Maybe you’re thinking, Great, but this is just stuff to make us feel better – where do we actually see women with authority over men in the Church? And maybe that sounds kind of petty, but it’s a good question, since we just said that women can have authority over others. We haven’t really looked at any concrete examples yet. One very clear historical example is that of St. Catherine of Siena. When Catherine was alive, the pope had not been living in Rome for many years, there was general confusion in the Church, people were trying to use the pope for his political power – it was a huge mess. And Catherine used her authority – as a Christian and as a woman (who couldn’t even read, by the way) – to encourage the pope, to remind him to do the right thing, and, when necessary, to call him out when he wasn’t acting the way a pope should. Granted, for most of us, authority probably doesn’t look like telling the pope what he should be doing. But, again, it does mean leading people to a deeper relationship with God – and leading people to cooperate with God’s will for their lives.

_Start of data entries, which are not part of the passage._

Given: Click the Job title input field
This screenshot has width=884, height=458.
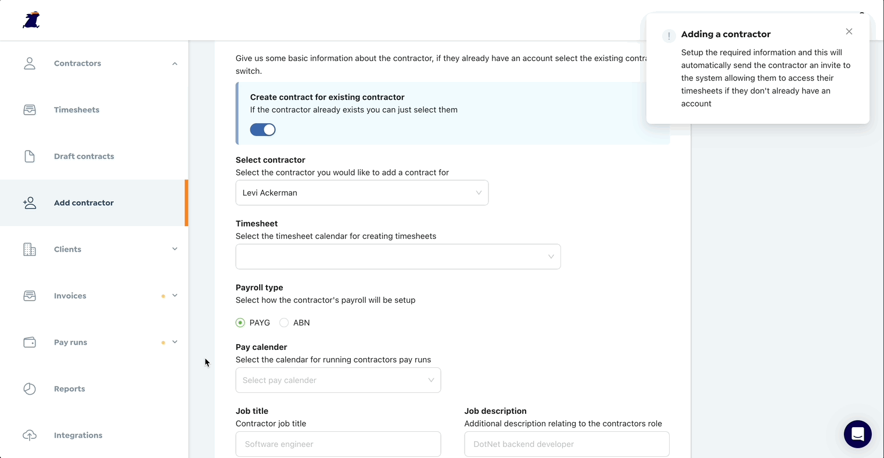Looking at the screenshot, I should pyautogui.click(x=338, y=444).

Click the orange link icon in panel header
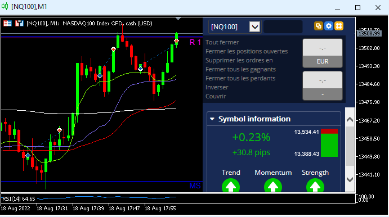click(318, 26)
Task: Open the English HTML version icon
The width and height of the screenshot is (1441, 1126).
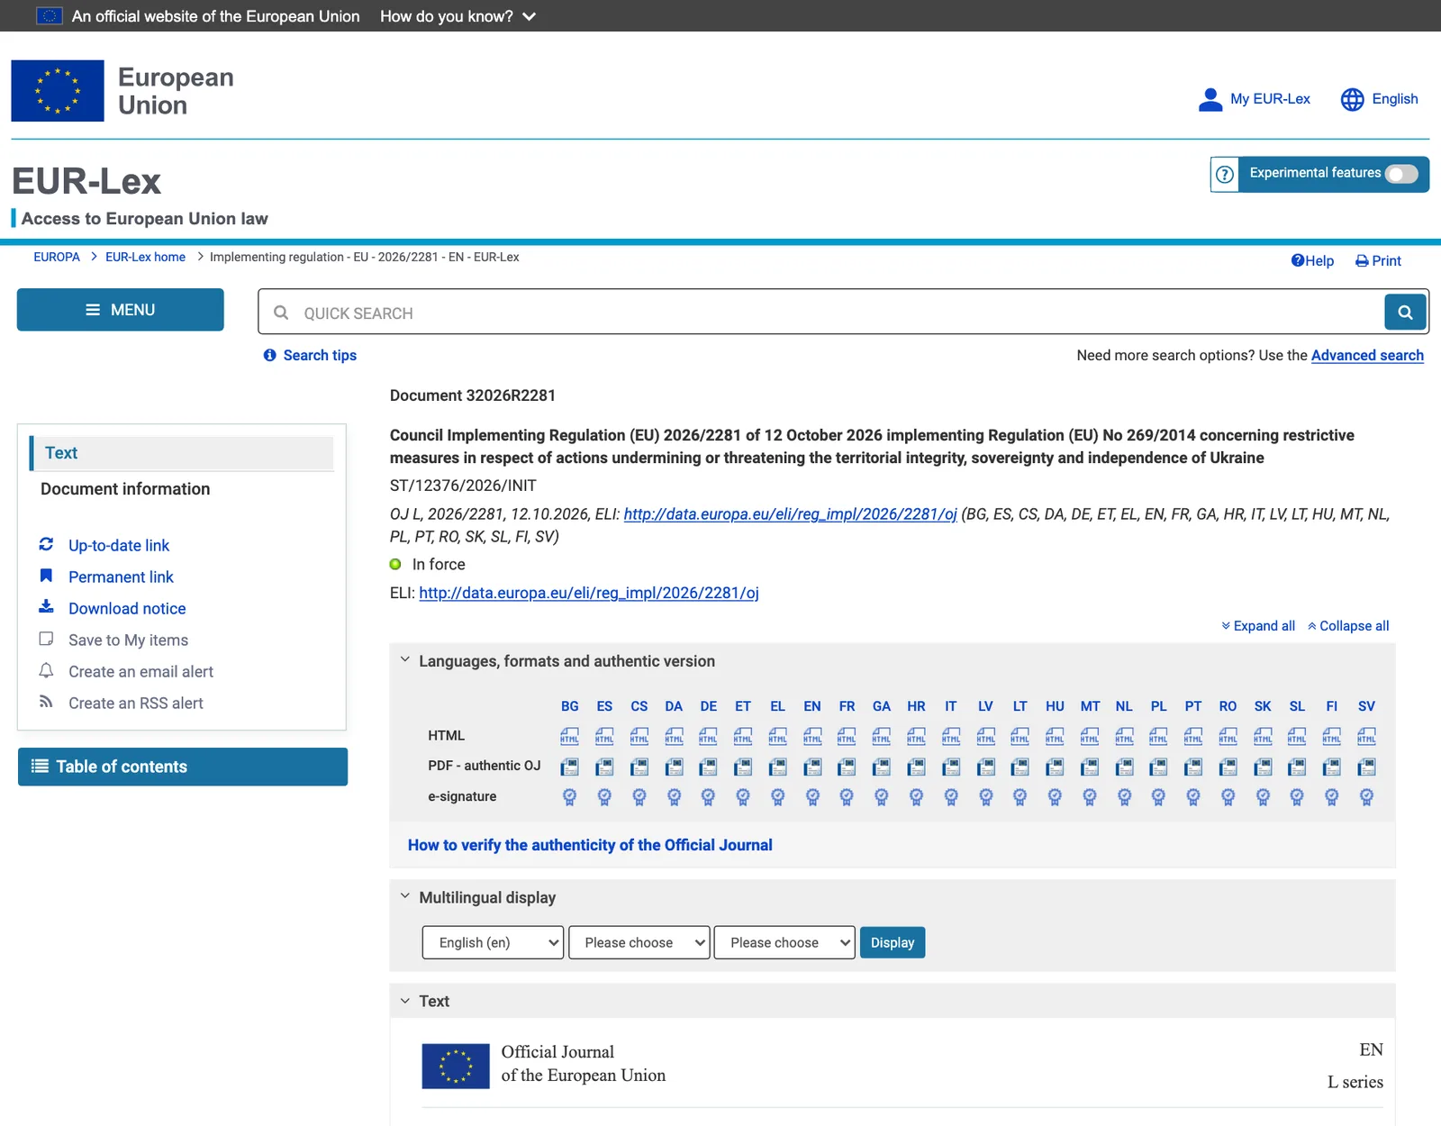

Now, part of recognizing the authority that we have as baptized Christians also means recognizing and submitting to the true authority of others. A lot of times we don’t like to think about submission, because we think it means admitting that we’re inferior. But consider this: authority and submission exist in God Himself, within the Holy Trinity. Jesus came to earth not to do His own will, but the will of His Father. And I’ve always thought it was weird that we ask God to send us His Holy Spirit. I mean, the Holy Spirit is God, can’t He decide for Himself? But in the context of authority and submission in a relationship of equal Persons, there is no question of inferiority or superiority, and it has nothing to do with a power trip. Authority and submission are a part of a life-giving relationship.

Authority in marriage

I’m specifically talking about authority and submission in the Church, but it’s worth taking a quick sidebar to look at what all of this means in marriage. Considering that authority is relational and life-giving, it would be fair to assume that wives and husbands have authority in a marriage, right? Sometimes, though, it doesn’t sound like that when we read certain passages in Scripture (looking at you, Ephesians 5). However, in considering the biblical command for wives to submit to their husbands, Pope St. John Paul II writes that “whereas in the relationship between Christ and the Church the subjection is only on the part of the Church, in the relationship between husband and wife the “subjection” is not one-sided but mutual” (Mulieris Dignitatem 24). With all due respect to our late pontiff, the author of The Authority of Women in the Catholic Church goes even further. She explains, “… it is very important that we not miss the fact that Christ already subjected Himself to [the Church]. He gave up His very life so that she may be exalted in holiness. Christ’s authority is life-giving and He has given Himself for the Church in the most radical subjection of all” (Migliorino Miller 65).

Women's authority

Ok, so what does all of this have to do with why women can’t be priests? If women can have authority, why not the specific authority of a priest? It ties back into the fact that the New Covenant is a marriage between Christ and the Church. Christ is the Bridegroom of the Church. You’ve probably heard that during Mass the priest acts in the person of Christ, in persona Christi.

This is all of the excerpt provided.